In the second experiment, the scientists performed the same protocol on 127 adults with an average age of 68.8 years and compared the resulting fMRI data with self-reported scores on the Rumination and Empathy Scale. Connectivity between the PCC and the amygdala is associated with levels of anxiety and rumination, but not with empathy.
This means that older adults can regulate their emotional states more effectively because they tend to prioritize social and emotional interactions and are positively biased. And that transferring negative emotions from one moment to another is associated with conditions such as depression, anxiety and rumination, which can increase the risk of dementia. However, previous work shows that emotional transmission is concentrated in young and healthy people. It is not yet known how it affects older people and how positive thinking alters its effects.
Possible Risk Factor for Dementia?
The researchers also found that greater connectivity between the PCC and the amygdala predicted more frequent negative thoughts after viewing highly emotional videos, which may contribute to emotional immobility and acute recovery from negative social situations.
They noted that this can occur through association with personal emotional memories, particularly in older adults with higher levels of anxiety and rumination. They added that the PCC is commonly affected by Alzheimer’s disease and these observed changes in connectivity may actually translate to an increased risk of dementia.
But according to experts, there are limitations to the study. “While we see an association in that, we don’t necessarily see a cause-and-effect,” said Howard Pratt, MD, medical director of behavioral health at Community Health of South Florida, who was not involved in the study. “The subject will not be able to relate to the feelings that person is feeling just by looking at the fMRI.”
Nature Rise’s Sonny Sherpa agreed. According to the expert, since the study included only a small number of participants, the results may not be valid for a larger and more diverse population. “To really understand how effective better emotional management is in preventing age-related diseases, larger studies with different types of people are needed,” he added. “In addition, scientists and medical professionals must also keep in mind that there may be elements of pathological aging that cannot be explained by emotional control alone.”
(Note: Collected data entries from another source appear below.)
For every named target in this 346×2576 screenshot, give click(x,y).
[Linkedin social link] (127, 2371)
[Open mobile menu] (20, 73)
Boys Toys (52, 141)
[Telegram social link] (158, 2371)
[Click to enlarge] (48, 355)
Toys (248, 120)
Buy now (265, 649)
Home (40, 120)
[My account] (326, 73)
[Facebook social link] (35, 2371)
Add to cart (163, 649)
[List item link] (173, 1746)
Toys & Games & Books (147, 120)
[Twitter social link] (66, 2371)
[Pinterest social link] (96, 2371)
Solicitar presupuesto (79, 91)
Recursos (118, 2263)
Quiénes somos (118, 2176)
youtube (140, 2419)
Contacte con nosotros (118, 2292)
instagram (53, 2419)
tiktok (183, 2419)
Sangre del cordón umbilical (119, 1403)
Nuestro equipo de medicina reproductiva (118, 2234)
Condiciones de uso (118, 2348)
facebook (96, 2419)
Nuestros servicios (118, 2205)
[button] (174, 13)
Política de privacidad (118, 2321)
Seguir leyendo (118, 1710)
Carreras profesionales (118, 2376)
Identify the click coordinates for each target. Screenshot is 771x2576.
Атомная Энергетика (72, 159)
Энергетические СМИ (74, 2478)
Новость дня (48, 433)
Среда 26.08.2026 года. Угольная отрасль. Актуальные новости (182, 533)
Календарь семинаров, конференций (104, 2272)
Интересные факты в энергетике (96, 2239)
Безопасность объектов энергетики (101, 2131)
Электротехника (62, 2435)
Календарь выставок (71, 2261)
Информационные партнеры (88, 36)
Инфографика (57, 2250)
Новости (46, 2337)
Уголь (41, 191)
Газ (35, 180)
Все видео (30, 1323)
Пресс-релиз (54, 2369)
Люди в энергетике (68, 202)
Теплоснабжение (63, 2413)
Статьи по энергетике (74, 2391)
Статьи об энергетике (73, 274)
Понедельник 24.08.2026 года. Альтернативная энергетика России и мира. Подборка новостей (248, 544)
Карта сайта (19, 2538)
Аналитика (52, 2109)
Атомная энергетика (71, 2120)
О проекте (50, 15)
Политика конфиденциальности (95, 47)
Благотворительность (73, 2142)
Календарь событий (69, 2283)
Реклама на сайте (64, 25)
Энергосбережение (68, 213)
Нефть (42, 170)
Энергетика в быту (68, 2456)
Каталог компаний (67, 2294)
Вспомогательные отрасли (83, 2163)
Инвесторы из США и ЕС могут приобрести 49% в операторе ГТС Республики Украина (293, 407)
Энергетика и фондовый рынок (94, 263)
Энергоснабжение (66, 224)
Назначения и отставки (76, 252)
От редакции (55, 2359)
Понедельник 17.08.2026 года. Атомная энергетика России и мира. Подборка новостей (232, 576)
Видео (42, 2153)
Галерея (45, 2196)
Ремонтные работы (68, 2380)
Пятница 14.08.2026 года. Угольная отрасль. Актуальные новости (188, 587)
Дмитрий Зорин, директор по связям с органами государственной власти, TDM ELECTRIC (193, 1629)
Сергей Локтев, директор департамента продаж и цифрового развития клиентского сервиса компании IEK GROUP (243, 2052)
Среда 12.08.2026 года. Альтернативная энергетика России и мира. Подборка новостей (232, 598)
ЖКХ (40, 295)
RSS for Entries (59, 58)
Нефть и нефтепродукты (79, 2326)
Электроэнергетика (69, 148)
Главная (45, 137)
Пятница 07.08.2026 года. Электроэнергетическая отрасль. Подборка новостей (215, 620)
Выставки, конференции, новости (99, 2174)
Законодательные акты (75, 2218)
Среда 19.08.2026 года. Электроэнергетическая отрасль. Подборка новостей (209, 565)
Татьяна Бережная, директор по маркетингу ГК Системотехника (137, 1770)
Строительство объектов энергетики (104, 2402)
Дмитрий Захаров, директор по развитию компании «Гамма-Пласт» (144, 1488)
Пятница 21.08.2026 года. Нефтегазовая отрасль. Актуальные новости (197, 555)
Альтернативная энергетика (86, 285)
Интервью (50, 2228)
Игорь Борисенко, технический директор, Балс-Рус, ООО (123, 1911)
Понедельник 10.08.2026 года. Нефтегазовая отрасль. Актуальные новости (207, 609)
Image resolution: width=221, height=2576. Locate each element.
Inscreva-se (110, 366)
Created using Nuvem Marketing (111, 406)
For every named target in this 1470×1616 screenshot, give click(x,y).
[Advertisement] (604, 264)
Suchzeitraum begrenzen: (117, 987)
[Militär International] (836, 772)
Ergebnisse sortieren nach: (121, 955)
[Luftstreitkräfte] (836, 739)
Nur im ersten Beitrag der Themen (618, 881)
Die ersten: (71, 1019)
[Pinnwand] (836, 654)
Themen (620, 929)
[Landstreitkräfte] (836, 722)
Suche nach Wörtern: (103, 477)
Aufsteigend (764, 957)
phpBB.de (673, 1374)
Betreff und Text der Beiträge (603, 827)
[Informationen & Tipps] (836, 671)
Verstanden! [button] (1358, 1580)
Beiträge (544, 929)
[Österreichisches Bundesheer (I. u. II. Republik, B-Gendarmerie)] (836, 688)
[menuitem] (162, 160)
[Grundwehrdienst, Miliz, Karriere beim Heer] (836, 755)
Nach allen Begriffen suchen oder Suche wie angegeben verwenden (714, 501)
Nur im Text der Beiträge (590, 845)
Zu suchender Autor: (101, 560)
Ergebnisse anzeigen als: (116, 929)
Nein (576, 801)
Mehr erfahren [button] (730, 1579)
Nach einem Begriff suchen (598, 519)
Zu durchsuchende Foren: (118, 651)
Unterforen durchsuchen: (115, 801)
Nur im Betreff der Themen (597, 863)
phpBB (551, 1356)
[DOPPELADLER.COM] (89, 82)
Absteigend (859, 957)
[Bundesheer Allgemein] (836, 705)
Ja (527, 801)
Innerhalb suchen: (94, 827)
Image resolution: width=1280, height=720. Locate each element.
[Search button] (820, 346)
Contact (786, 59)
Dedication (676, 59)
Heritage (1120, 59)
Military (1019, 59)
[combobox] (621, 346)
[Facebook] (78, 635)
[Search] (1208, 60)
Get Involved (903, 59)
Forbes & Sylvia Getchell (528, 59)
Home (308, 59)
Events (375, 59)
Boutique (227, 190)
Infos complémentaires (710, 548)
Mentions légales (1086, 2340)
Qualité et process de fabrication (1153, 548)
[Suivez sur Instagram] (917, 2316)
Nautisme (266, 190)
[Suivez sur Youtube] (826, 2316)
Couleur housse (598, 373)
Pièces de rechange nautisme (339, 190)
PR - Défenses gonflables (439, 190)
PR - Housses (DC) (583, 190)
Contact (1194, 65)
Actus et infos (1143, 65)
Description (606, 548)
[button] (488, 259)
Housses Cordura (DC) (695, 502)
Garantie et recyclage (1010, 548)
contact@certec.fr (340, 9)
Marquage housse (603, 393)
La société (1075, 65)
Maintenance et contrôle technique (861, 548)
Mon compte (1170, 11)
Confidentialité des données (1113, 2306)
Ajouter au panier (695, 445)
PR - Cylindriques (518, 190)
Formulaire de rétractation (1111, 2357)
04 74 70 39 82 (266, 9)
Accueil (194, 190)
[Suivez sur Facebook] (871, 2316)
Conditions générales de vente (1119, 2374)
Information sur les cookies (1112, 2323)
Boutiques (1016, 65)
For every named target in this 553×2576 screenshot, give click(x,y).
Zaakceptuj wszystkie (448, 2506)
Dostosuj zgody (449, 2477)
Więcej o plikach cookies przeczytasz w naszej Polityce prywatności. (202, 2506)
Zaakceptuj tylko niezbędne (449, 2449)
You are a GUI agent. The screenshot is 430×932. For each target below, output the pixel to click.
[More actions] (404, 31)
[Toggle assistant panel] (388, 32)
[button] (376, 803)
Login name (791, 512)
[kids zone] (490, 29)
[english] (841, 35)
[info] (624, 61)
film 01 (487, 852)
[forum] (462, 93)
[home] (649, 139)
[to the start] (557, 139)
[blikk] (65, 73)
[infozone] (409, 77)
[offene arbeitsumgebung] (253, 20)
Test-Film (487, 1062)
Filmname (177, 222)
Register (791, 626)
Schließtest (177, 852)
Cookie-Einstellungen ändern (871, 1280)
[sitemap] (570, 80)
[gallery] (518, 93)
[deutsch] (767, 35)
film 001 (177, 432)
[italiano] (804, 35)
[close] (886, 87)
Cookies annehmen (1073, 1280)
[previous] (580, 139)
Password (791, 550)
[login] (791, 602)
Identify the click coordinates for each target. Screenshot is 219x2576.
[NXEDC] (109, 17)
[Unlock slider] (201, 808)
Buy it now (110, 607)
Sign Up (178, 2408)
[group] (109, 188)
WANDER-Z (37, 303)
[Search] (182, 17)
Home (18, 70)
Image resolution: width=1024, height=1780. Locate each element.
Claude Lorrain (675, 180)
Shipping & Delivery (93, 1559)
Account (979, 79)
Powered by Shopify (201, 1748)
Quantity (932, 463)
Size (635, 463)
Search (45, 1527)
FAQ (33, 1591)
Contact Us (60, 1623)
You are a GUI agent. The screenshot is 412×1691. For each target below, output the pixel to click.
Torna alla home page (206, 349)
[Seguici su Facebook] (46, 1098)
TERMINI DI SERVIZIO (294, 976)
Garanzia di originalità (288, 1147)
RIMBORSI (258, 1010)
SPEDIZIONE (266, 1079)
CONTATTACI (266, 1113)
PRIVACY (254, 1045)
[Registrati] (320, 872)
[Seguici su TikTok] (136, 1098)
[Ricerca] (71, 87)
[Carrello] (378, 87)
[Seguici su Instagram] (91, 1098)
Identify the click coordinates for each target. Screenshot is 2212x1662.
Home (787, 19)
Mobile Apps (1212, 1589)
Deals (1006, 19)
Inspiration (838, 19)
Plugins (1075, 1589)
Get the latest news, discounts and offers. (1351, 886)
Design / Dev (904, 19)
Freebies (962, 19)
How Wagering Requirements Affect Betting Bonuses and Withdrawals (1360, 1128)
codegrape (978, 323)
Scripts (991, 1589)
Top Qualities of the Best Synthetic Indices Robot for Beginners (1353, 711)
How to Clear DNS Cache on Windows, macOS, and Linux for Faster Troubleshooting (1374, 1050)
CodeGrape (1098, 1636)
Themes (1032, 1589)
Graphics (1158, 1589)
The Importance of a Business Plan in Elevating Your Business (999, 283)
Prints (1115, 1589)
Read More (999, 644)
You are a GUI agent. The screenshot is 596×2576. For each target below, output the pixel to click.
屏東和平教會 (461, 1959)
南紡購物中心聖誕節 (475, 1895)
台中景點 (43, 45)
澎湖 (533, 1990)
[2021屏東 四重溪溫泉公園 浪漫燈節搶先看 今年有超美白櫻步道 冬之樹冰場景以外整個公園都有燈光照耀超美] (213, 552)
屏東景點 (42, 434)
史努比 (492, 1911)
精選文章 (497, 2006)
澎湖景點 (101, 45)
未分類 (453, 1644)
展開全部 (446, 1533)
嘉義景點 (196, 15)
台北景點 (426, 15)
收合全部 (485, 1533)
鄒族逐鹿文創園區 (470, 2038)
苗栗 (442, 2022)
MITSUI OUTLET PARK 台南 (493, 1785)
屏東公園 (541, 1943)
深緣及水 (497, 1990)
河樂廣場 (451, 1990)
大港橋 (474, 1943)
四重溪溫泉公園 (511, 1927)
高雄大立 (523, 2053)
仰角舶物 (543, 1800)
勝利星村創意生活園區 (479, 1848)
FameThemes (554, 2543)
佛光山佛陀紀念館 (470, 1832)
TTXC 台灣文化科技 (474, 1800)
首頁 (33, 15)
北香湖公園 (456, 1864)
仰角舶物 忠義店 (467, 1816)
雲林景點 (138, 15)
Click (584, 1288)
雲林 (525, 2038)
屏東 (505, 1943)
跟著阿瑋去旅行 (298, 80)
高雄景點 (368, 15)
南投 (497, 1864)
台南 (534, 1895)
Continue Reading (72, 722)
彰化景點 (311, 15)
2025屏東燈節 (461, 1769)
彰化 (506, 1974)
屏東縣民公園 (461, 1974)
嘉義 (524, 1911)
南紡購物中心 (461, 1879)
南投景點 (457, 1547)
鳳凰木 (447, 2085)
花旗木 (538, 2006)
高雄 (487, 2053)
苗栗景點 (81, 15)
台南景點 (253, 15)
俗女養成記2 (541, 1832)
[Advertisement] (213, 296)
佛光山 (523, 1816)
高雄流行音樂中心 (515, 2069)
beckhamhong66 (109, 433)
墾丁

University of Southern California Professor of Gerontology, Psychology and Biomedical Engineering Mara Mather also expressed concern about the study conveying the wrong impression of the elderly. Previous research indicates that emotional well-being often improves in adulthood. And in the current study, older adults experienced more empathy and positive emotions when viewing the images than younger adults.” “The brain patterns that the authors focus on are not related to these positive age-related effects. Rather, they are related to individual differences among these older adults.”
Effects of Meditation
In the study, the researchers suggest that meditation may reduce the risk of dementia by preventing emotional inertia. To test this hypothesis, they conducted an 18-month intervention trial to assess the effects of this practice on dementia risk.
“To further improve our results, we will also compare the effects of two types of meditation: mindfulness, which involves anchoring yourself in the present moment to focus on your own feelings, and so-called ‘compassionate’ meditation, which aims to increase actively feelings of positivity in relation to others,” they state. .
“We know that meditation training has a beneficial effect on emotions and attention processes,” Olga said. “Having balanced emotions reduces the risk of neurodegeneration, and people who meditate often have better-preserved brains. It therefore appears that meditation may help reduce dementia risk factors, such as negative emotions, and positively influence mood.” mental alertness in old age”.